* WHAT YOU WILL DO: Pick out each line of the material below that contains the string "height", and copy those lines in full.

━━━━━━

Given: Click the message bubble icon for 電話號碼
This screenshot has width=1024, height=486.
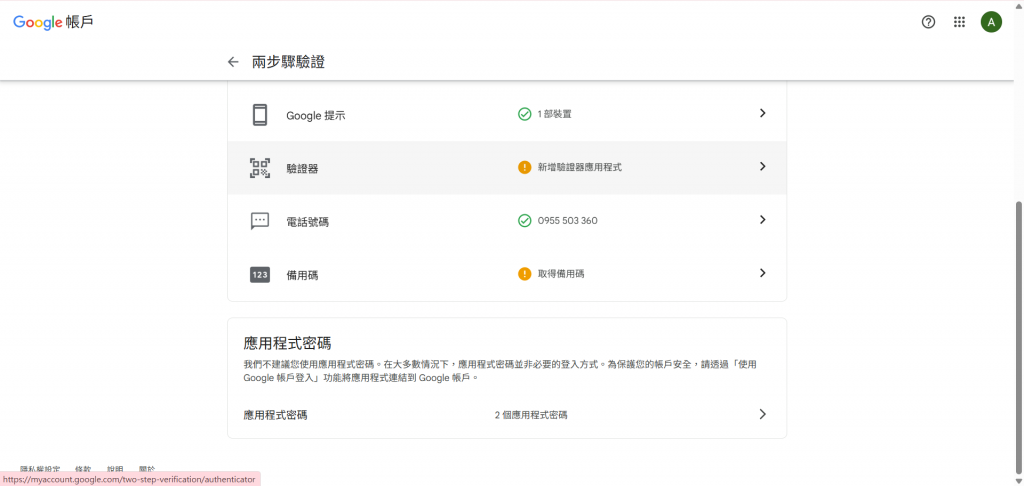Looking at the screenshot, I should (x=260, y=221).
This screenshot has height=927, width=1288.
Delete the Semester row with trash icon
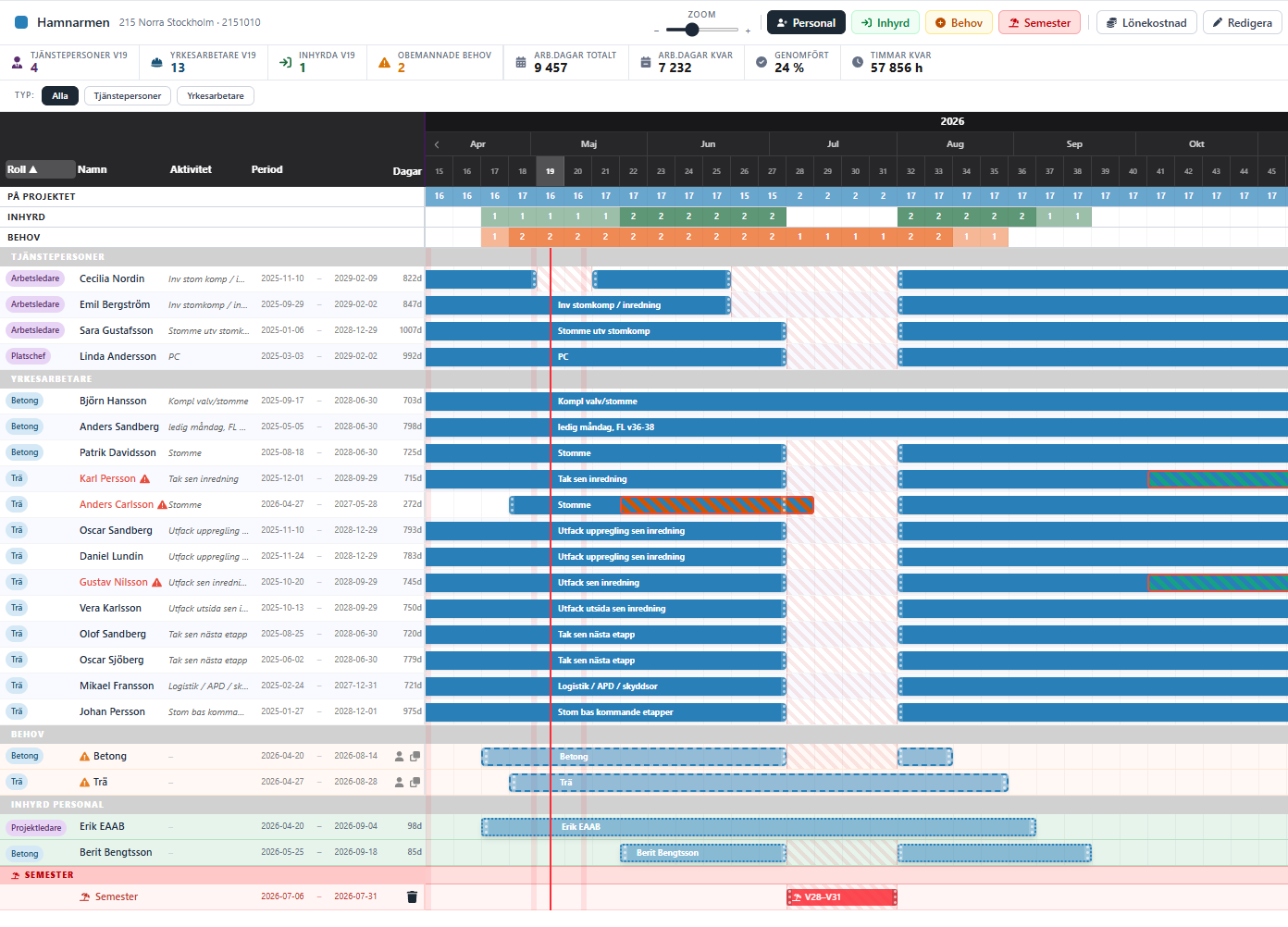click(x=412, y=896)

━━━━━━

* THE ANSWER:
This screenshot has width=1024, height=486.
This screenshot has height=927, width=1288.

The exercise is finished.